Resenha: Miley Cyrus – Miley Cyrus and Her Dead Petz


De uns anos para cá, comecei a ficar de saco cheio de qualquer criança prodígio que aparece em qualquer segmento. Com Miley Cyrus não foi diferente, e ainda pesa o fato de eu já ser bem velho quando Hannah Montana fez sua estreia na TV – prefiro iCarly, mas isso não vem ao caso. Aos 11 anos, a cantora fez sua estreia no seriado que mudaria sua vida para sempre, pagando o preço até hoje.

Quando cortamos para os dias atuais, lá se vão quase dez anos desde o primeiro disco lançado como Hannah Montana. E como as coisas mudaram. Ela cresceu, se rebelou contra o sistema, mostrou os peitos, teve sua vida revirada por sites de celebridades e quase virou uma nova Britney Spears, que chegou a raspar o cabelo por não suportar a pressão da perseguição por pare de repórteres e fotógrafos. Mas diferente da também ex-estrela da Disney, Miley Cyrus resolveu colocar tudo para fora através de sua música.

O primeiro sinal dessa mudança foi a amizade com Wayne Coyne, vocalista do Flaming Lips, que a convidou para cantar em duas músicas no disco With a Little Help from My Fwends, projeto da banda que fez uma releitura do clássico disco dos Beatles Sgt. Peppers Lonely Hearts Club Band. Então, essa colaboração virou participações em shows de ambos. Isso tudo culminou em Miley Cyrus and Her Dead Petz – o Flaming Lips é a banda de apoio em 14 das 23 canções – quinto álbum de Cyrus e sucessor do recheado de participações de astros e estrelas pop Bangerz.

Lançado no VMA do último domingo, "Dooo It!" traz uma cantora que diz ‘sim, eu fumo maconha’, já dando pinta de como será o andamento do trabalho no sentido de ser sem as amarras da gravadora, que não sabia o que viria pela frente, e com uma Cyrus mais solta. Aliás, essa primeira faixa é muito psicodélica e tem a cara dos trabalhos mais recentes do Flaming Lips. Também usando muitos elementos na melodia, "Karen Don't Be Sad” é uma balada para consolar uma amiga que perdeu as rédeas de sua vida para o mundo. Aqui, Miley dá um recado de esperança, amor e coragem em meio a um Katrina emocional.

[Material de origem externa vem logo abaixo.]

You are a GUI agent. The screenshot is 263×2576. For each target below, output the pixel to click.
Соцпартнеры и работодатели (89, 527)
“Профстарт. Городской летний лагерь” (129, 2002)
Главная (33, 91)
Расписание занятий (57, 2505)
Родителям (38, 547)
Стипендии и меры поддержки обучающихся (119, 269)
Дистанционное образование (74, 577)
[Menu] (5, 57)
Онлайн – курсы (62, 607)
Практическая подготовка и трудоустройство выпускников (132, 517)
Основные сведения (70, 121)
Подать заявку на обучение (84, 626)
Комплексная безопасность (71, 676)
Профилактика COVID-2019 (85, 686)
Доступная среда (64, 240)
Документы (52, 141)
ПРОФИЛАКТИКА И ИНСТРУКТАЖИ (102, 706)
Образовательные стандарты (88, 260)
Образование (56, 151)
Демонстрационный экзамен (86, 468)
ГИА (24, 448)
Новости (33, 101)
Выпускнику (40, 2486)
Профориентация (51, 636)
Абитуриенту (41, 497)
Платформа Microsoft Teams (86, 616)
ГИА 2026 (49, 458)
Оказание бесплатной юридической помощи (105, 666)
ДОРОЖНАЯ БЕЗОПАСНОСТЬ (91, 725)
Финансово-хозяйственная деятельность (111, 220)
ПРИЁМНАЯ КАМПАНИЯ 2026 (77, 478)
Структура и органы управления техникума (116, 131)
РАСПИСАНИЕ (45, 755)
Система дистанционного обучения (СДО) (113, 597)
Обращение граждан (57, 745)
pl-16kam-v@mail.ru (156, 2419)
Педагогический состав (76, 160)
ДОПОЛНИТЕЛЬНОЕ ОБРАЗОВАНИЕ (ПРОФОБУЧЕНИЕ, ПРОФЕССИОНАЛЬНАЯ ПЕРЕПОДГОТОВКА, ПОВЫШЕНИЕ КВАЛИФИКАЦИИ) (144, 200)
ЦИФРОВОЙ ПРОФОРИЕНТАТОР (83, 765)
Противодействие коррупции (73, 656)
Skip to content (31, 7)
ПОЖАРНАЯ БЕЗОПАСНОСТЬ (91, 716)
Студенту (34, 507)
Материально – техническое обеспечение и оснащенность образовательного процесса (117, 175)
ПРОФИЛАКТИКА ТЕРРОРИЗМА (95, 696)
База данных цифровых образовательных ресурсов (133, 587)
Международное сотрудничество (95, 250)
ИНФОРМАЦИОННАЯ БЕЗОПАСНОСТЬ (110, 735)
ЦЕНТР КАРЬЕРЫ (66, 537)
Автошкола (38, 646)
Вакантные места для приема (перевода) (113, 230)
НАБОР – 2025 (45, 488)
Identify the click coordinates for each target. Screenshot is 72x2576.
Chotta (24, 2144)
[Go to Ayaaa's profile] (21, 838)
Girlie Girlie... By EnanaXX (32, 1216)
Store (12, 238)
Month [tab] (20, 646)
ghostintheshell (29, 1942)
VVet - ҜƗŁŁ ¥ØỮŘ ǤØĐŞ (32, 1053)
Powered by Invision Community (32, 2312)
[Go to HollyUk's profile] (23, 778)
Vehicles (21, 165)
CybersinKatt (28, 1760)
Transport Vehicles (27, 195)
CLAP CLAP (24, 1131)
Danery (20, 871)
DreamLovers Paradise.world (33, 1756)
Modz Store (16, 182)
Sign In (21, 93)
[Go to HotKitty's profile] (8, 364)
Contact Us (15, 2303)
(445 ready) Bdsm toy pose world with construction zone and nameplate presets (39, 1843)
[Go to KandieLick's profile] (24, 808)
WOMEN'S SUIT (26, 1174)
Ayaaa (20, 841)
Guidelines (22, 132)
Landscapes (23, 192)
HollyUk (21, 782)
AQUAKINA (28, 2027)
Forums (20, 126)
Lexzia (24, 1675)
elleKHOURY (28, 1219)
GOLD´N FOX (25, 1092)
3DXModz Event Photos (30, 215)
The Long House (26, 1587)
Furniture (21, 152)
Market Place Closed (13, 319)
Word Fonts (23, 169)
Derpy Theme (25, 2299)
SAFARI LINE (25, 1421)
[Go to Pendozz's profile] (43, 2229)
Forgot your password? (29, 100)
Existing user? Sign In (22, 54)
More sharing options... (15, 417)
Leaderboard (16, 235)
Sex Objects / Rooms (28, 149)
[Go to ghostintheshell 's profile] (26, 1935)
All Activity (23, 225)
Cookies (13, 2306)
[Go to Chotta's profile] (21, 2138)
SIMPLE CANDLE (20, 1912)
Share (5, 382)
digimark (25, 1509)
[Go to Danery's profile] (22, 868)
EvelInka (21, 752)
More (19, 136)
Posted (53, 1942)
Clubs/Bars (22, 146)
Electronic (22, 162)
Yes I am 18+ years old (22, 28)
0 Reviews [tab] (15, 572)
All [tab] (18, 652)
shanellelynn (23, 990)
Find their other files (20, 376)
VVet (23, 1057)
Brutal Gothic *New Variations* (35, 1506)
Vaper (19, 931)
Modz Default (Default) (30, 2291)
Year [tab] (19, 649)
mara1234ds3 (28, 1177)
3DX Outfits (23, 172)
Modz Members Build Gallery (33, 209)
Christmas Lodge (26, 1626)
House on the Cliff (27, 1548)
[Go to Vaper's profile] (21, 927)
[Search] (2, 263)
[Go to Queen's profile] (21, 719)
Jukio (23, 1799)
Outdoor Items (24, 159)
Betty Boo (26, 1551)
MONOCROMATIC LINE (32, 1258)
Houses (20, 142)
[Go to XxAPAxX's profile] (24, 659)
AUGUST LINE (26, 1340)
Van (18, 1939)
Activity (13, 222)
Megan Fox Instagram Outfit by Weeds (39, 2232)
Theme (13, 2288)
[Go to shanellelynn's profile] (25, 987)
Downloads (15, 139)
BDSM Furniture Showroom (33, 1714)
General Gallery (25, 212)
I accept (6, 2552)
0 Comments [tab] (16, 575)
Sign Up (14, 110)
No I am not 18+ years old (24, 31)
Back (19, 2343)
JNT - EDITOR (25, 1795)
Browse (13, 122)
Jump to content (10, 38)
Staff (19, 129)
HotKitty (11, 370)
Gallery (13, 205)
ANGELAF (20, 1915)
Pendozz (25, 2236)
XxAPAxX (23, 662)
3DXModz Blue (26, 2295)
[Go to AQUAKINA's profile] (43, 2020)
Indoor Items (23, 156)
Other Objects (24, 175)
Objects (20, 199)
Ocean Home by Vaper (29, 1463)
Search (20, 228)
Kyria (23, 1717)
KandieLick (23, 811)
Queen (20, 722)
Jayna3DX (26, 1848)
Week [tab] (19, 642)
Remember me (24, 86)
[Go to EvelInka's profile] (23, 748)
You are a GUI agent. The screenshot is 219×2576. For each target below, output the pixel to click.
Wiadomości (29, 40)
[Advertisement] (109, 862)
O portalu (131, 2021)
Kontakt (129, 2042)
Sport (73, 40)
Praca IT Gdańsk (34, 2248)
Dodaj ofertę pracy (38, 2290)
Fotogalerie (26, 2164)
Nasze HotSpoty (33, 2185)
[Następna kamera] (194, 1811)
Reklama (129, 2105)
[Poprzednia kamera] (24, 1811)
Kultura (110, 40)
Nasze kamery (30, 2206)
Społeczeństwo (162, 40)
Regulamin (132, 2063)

A melodia extremamente delicada e cheia de overdubs de "The Floyd Song (Sunrise)" é ideal para a letra triste e cheia de frases fortes (‘morte, me leve com você, não quero viver sem minha flor’). Muito mais do que um álbum, o trabalho, em apenas três canções, é um puro desabafo de perdas – de animais, momentos e/ou pessoas. A acústica "Something About Space Dude" pega o lado romântico da cantora e coloca uma melodia diferente, um pouco mais sombria. Isso faz muita diferença, no caso entre ser uma balada bobinha e algo diferente.

"Space Boots" realmente usa efeitos especiais (ou seriam espaciais?) para falar sobre o término de um relacionamento, e como isso pode afundar qualquer pessoa durante muito tempo. A curta "Fuckin Fucked Up" serve para mostrar como o disco poderia ficar ainda mais ‘estranho’, digamos, para os padrões da cantora e de abertura para "BB Talk", faixa sobre o relacionamento de Cyrus com alguém que era um bebezão. E ela parece realmente não gostar, porque não poupa o rapaz de absolutamente nada.

Em "Fweaky", vemos a primeira balada de ar mais pop, momento da cantora desabafar ainda mais sobre sua vida, mas com um vocal mais leve, e "Bang Me Box" repete a fórmula do disco passado ao ser quase um rap em que ela pede muito sexo ao parceiro. Essas duas canções são o ponto fraco do álbum, que perde muito na adesão delas por serem se aproximarem muito do trabalho feito no disco passado, enquanto "Milky Milky Milk", usando leite como uma metáfora para masturbação feminina, traz o Flaming Lips e as melodias malucas de volta.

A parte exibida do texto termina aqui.